The Bruins’ new practice facility has been years in the making and they will finally get to officially open the doors to Warrior Ice Arena in Brighton next month. 

The B’s players will start informal captain’s practice skates at the new facility on the New Balance property in these final days of August, but the team announced on Friday that the new facility will be officially opened to the public on Thursday, Sept. 8.

Bruins owner Jeremy Jacobs, Bruins CEO Charlie Jacobs, team president Cam Neely, general manager Don Sweeney and a number of players will be on hand for the opening ceremony and ensuing open house for the media. Also planning to attend from New Balance will be Owner and Chairman Jim Davis and NB Development Group LLC Managing Director Jim Halliday, along with Massachusetts Gov.
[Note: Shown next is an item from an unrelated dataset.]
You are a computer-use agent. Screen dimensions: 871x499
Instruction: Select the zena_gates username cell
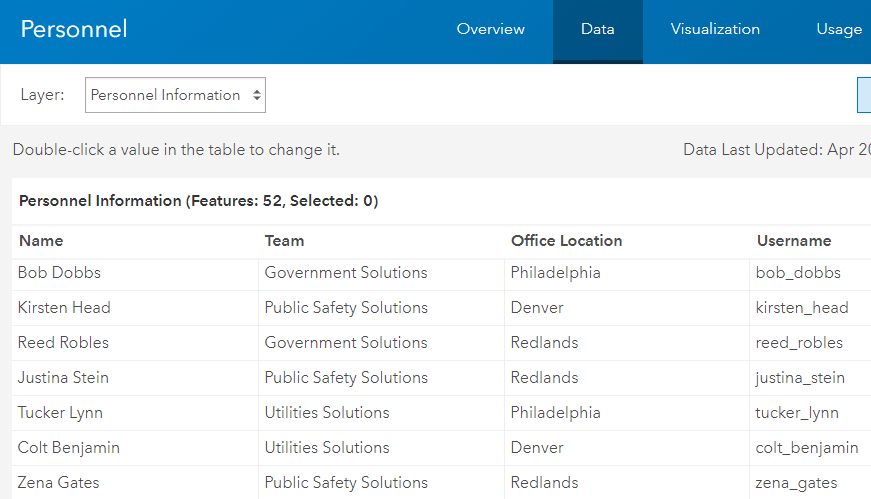pos(797,483)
Charlie Baker, Boston Mayor Marty Walsh and Massachusetts Speaker of the House Robert DeLeo. 

Following the formal portion of the event, Warrior Ice Arena will host the “Boston Youth All-Star Game featuring Bruins Alumni” which will feature local squirt players from the Boston communities of Allston-Brighton, Charlestown, Dorchester, Hyde Park, South Boston and West Roxbury mixed in with members of the Bruins alumni. 
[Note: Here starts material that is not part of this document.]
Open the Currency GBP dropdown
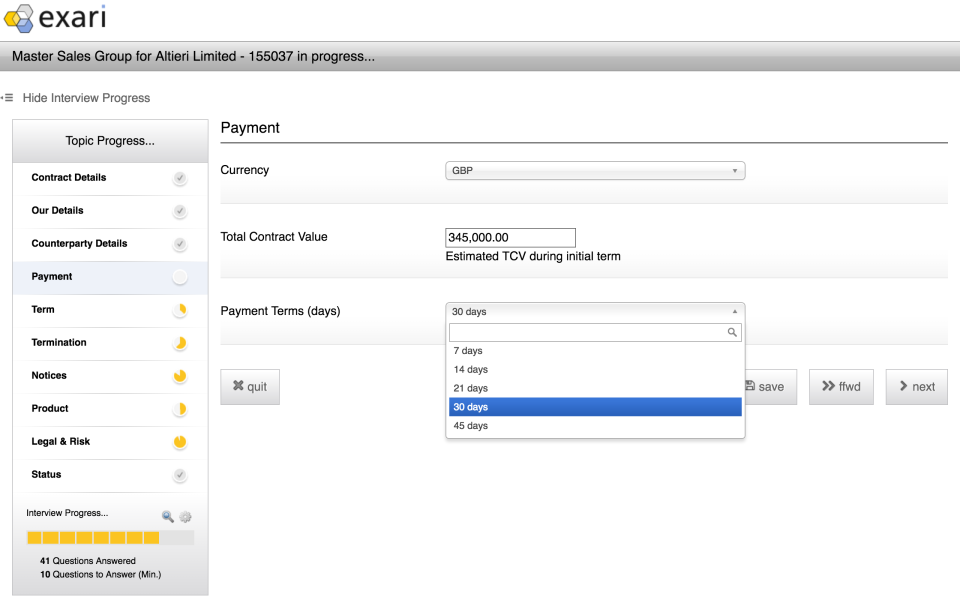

The Youth All-Stars will team with Bruins alumni and they will play the first official game before the ice is turned over to the current Bruins players for their training camp later in the month.

The Warrior Ice Arena gets its name from the Warrior brand of hockey equipment that is now a division of New Balance and comes with a 79-foot high Warrior hockey stick that greets visitors at the front entrance doors.

Warrior Ice Arena will be the B’s new and permanent practice home after the Bruins spent 25-plus years practicing in the suburbs of Boston at Ristuccia Arena in Wilmington.